» Work instructions
Copy out the items below with "Golden Gate Bridge" substituted for "Brooklyn Bridge", keeping everything else unchanged.
### Material for this task ###
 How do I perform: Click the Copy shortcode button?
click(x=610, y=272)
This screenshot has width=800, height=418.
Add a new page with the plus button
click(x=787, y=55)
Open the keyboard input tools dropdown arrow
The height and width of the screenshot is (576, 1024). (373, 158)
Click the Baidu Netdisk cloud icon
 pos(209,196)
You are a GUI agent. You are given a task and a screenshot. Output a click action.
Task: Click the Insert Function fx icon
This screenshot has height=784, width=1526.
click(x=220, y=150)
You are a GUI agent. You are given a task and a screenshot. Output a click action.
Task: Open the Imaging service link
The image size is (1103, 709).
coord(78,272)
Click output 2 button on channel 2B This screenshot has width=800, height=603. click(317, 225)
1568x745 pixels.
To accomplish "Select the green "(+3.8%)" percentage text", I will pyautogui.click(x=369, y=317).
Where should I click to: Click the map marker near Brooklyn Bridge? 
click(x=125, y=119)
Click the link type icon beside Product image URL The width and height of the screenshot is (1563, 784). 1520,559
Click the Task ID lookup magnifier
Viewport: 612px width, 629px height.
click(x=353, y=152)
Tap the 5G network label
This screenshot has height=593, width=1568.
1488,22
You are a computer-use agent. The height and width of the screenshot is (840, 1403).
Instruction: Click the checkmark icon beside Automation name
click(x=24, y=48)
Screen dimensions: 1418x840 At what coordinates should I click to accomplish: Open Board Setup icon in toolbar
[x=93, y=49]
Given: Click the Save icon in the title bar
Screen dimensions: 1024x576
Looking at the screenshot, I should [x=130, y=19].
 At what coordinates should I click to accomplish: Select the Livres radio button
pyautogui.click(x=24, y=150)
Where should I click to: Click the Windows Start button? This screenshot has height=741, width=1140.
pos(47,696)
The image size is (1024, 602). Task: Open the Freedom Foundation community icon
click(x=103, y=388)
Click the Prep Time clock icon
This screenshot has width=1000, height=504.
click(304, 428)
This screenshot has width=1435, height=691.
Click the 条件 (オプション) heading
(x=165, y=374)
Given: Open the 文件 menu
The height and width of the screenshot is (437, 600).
###
» Finished exercise
 How do I perform: Click the Copy shortcode button?
click(x=610, y=272)
This screenshot has width=800, height=418.
Add a new page with the plus button
click(x=787, y=55)
Open the keyboard input tools dropdown arrow
The height and width of the screenshot is (576, 1024). (373, 158)
Click the Baidu Netdisk cloud icon
 pos(209,196)
You are a GUI agent. You are given a task and a screenshot. Output a click action.
Task: Click the Insert Function fx icon
This screenshot has height=784, width=1526.
click(x=220, y=150)
You are a GUI agent. You are given a task and a screenshot. Output a click action.
Task: Open the Imaging service link
The image size is (1103, 709).
coord(78,272)
Click output 2 button on channel 2B This screenshot has width=800, height=603. click(317, 225)
1568x745 pixels.
To accomplish "Select the green "(+3.8%)" percentage text", I will pyautogui.click(x=369, y=317).
Where should I click to: Click the map marker near Golden Gate Bridge? 
click(x=125, y=119)
Click the link type icon beside Product image URL The width and height of the screenshot is (1563, 784). 1520,559
Click the Task ID lookup magnifier
Viewport: 612px width, 629px height.
click(x=353, y=152)
Tap the 5G network label
This screenshot has height=593, width=1568.
1488,22
You are a computer-use agent. The height and width of the screenshot is (840, 1403).
Instruction: Click the checkmark icon beside Automation name
click(x=24, y=48)
Screen dimensions: 1418x840 At what coordinates should I click to accomplish: Open Board Setup icon in toolbar
[x=93, y=49]
Given: Click the Save icon in the title bar
Screen dimensions: 1024x576
Looking at the screenshot, I should [x=130, y=19].
 At what coordinates should I click to accomplish: Select the Livres radio button
pyautogui.click(x=24, y=150)
Where should I click to: Click the Windows Start button? This screenshot has height=741, width=1140.
pos(47,696)
The image size is (1024, 602). Task: Open the Freedom Foundation community icon
click(x=103, y=388)
Click the Prep Time clock icon
This screenshot has width=1000, height=504.
click(304, 428)
This screenshot has width=1435, height=691.
Click the 条件 (オプション) heading
(x=165, y=374)
Given: Open the 文件 menu
The height and width of the screenshot is (437, 600).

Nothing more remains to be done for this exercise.